→ **Source information**
* * *
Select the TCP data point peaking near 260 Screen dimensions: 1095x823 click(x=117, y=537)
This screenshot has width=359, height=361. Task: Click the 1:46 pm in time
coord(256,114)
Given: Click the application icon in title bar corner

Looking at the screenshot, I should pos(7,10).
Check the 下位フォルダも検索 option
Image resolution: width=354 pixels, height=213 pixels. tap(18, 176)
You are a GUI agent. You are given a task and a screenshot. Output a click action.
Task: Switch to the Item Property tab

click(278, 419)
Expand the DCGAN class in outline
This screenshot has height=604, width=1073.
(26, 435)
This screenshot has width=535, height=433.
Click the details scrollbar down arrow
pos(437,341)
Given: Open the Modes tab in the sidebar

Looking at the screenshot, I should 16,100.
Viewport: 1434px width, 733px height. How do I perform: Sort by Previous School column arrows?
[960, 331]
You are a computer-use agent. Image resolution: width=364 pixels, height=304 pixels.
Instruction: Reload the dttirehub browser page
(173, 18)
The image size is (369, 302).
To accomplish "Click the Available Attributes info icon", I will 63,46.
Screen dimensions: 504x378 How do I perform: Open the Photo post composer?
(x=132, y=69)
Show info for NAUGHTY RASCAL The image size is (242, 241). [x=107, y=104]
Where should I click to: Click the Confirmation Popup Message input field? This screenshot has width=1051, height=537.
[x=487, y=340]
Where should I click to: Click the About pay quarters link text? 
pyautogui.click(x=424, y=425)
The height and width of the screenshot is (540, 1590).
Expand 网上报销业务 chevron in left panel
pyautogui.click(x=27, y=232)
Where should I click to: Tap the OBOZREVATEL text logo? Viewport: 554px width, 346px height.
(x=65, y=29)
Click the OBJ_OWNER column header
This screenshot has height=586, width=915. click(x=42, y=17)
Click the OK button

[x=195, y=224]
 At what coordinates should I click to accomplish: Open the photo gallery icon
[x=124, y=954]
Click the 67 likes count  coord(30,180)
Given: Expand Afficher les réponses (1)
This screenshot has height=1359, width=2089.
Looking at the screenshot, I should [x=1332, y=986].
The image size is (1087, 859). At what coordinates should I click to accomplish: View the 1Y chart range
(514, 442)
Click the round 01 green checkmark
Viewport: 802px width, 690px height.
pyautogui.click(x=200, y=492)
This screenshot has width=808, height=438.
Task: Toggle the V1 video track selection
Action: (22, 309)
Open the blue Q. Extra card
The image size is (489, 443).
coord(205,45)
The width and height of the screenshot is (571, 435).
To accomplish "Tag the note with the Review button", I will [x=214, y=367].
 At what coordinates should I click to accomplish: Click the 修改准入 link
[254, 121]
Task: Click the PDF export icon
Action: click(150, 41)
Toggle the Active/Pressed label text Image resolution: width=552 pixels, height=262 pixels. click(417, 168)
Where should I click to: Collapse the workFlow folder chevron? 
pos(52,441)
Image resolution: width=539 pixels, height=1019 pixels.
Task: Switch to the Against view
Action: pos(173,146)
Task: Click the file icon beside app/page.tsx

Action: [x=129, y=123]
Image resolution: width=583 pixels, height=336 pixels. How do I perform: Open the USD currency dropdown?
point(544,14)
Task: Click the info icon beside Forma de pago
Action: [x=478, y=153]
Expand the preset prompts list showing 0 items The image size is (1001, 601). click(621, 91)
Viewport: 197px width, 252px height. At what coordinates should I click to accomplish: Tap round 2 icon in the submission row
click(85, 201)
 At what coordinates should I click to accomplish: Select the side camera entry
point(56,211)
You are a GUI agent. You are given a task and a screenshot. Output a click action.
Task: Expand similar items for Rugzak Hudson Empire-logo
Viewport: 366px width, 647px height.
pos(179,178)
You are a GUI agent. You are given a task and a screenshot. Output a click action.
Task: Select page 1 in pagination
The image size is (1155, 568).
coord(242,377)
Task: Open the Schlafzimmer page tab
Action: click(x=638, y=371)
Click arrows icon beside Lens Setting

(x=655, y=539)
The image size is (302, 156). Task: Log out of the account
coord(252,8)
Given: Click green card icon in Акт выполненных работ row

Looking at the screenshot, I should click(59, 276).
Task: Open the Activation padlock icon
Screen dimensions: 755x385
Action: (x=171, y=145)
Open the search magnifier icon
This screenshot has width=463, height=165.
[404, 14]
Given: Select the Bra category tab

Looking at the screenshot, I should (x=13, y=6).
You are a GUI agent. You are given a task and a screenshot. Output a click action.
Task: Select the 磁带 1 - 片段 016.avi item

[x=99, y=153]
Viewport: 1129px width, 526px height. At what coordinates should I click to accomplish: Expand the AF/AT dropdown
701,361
* * *
→ **Task instructions**
Copy out every line in the entries above that holds "items".

→ **Your response**
Expand the preset prompts list showing 0 items The image size is (1001, 601). click(621, 91)
Task: Expand similar items for Rugzak Hudson Empire-logo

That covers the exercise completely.